_DIRECTIONS_
Please copy the material from the line containing "Open the Slide Show menu" through the end of the material, inclusive, replacing "rectangular" with "elliptical" and leaving everything else unchanged.

_GIVEN DATA_
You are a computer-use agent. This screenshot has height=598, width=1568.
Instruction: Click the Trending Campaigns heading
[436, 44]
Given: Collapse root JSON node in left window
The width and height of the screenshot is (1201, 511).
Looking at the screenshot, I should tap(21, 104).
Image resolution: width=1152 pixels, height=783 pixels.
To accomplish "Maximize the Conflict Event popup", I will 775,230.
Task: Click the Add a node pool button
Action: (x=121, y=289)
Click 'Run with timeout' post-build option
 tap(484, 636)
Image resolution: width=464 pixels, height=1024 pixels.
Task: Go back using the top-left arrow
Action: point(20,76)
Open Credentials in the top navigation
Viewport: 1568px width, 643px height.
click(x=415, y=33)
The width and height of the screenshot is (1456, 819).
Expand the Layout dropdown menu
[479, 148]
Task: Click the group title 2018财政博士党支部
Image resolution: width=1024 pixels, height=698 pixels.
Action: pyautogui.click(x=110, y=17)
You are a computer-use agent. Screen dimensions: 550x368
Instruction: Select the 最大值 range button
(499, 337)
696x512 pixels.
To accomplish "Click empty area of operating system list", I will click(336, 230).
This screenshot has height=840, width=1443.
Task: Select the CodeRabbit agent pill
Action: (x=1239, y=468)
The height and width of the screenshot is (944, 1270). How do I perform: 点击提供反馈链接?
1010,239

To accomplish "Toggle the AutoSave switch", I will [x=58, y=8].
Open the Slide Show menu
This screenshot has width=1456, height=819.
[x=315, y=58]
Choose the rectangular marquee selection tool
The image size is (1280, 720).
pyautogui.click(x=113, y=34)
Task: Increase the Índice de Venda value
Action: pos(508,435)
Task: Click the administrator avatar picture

_EXERCISE OUTPUT_
Open the Slide Show menu
This screenshot has width=1456, height=819.
[x=315, y=58]
Choose the elliptical marquee selection tool
The image size is (1280, 720).
pyautogui.click(x=113, y=34)
Task: Increase the Índice de Venda value
Action: pos(508,435)
Task: Click the administrator avatar picture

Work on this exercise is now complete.